I dug those statistics above out of various DoD reports, sad numbers after sad numbers being reported. Spouses, sons and daughters taking their lives or contemplating it. Not statistics or numbers, but very tragically our loved ones suffering to a point of considering or implementing suicide.
There is absolutely no shame in asking for help. If you are a veteran’s spouse or family member having difficulty and are thinking, “There are so many people who are worse off than me, I don’t need help,” please understand that you are important, your concerns matter, and you are worth it. You owe it to yourself and those who love you to take care of yourself.

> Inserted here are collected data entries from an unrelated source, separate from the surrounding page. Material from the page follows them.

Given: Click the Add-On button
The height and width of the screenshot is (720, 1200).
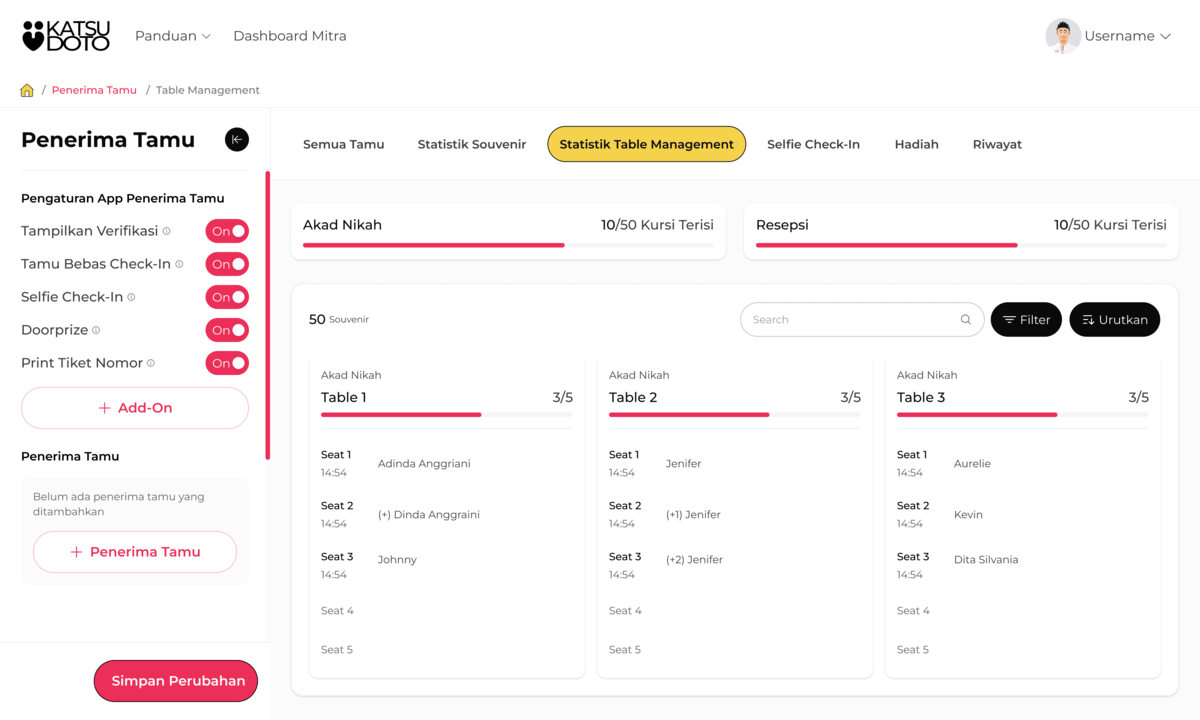Looking at the screenshot, I should tap(135, 408).
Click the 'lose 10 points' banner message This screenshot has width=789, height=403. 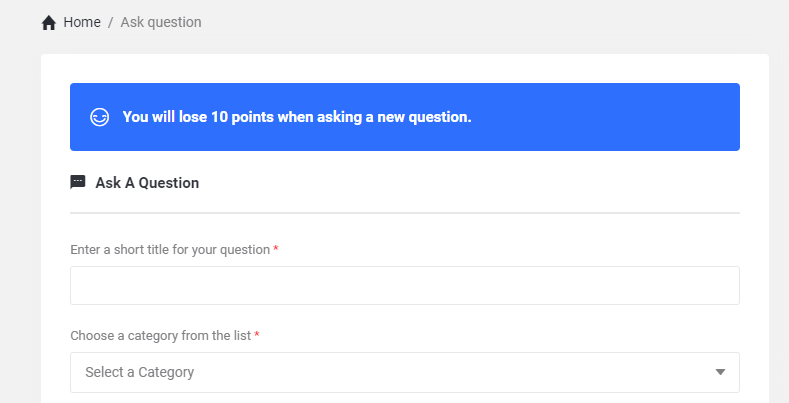click(x=296, y=117)
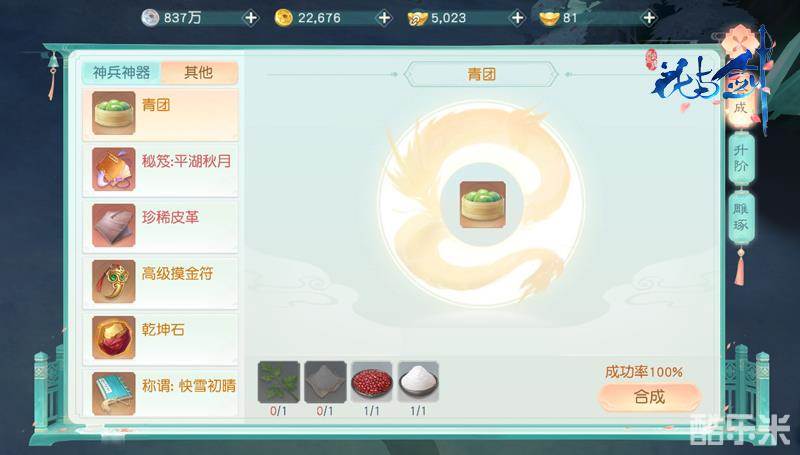800x455 pixels.
Task: Add gold ingots with plus button
Action: 648,18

Know that everyone goes through ups and downs, and we all need help learning how to cope when it feels like life becomes a pressure-cooker. I read somewhere online that you should think of it like folding a fitted sheet: it’s a seemingly impossible task but, once you learn how to tackle it, not only does it become more manageable, but you also wonder why it ever seemed impossible.
Speaking with a mental health professional can give you a toolkit to take control of your feelings, emotions, and responses to difficult situations. All you need to do is ask.

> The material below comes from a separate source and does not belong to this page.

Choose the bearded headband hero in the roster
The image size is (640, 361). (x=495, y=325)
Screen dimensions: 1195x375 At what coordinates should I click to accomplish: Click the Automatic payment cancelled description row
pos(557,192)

As the spouse of a service member, you have ready access to health care services, and that includes mental health. You can start by speaking with your primary care provider to point you in the right direction. For America’s military spouses, Military OneSource is the place to find practical and proven information and to connect with experts, useful resources and powerful tools for living your best military life. From building stronger relationships to building your next career, Military OneSource is the best place to begin. For more information, go to https://www.militaryonesource.mil/
There, military spouses can access various mental health resources including confidential counseling, support groups, and the Military Crisis Line for immediate help. As well as accessing VA mental health services through the VA. These Defense Department services can be accessed 24/7/365 around the world. Military OneSource counselors are available for free, short-term, solution-focused, confidential counseling services for a wide range of issues, including relationship conflicts, stress management, parenting issues, coping with grief and loss, and managing deployments.

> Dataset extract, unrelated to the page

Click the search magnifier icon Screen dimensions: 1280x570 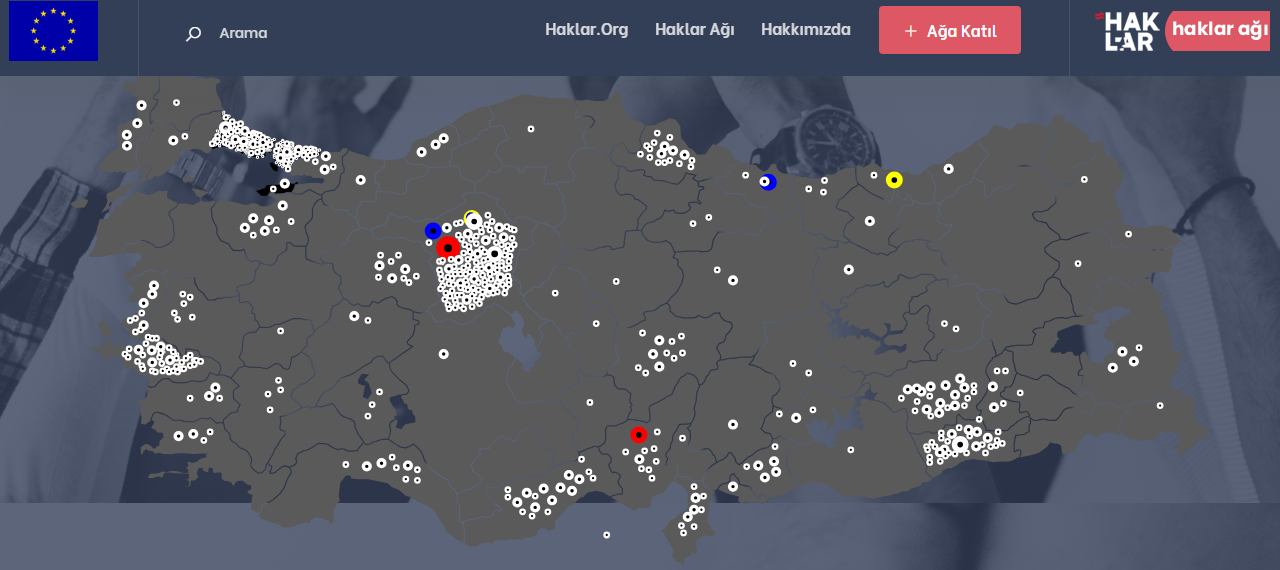tap(193, 34)
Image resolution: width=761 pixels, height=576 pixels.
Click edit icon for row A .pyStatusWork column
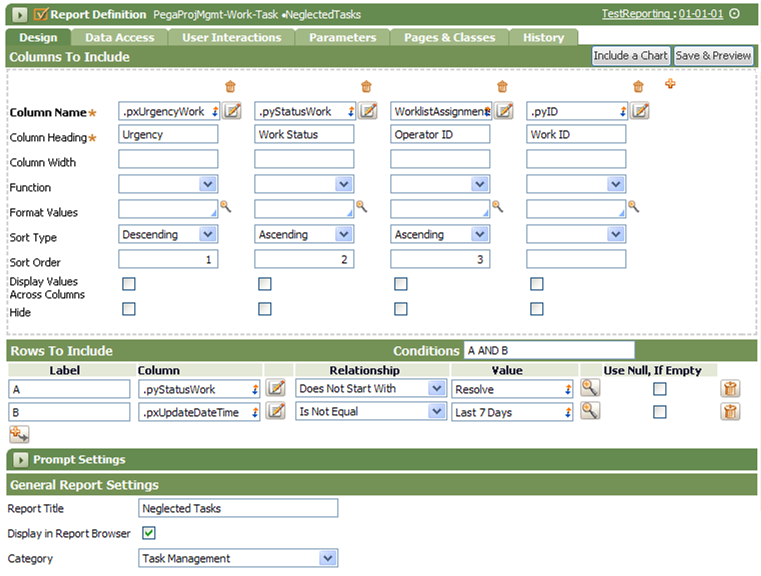tap(276, 388)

Military OneSource counselors are professionals with a master’s or doctoral degree (in psychology, counseling, social work or marriage and family counseling) and a license to practice independently. Sessions can take place in person, over the phone or via secure video or online chat.
Service members and Veterans who are in crisis or having thoughts of suicide, and those who know someone in crisis, can call the Veterans/Military Crisis Line for confidential support at 988 and Press 1, text 838225, or chat online at MilitaryCrisisLine.net.
I sincerely hope that if you know or see a spouse or child of a Veteran, go up to them and show them your appreciation for their service. Remember the countless families who served with honor, with unparalleled difficulty and with unbelievable sacrifices for our country.
Never forget them.
They are heroes.
Finally, to my family. Thank you Renate, Diana and Kelly. You were the anchors to any successes I had over those many years of service. Thank you for your sacrifices for America. I love you with all my heart and soul.
John Stewart is a retired Air Force Chief Master Sergeant and disabled Vietnam War veteran. In 2016 he was inducted into the Florida Veterans Hall of Fame. His columns are sourced from public, government and private information. Content is checked for accuracy as best as possible; however, you have the responsibility to confirm content validity before committing any related actions.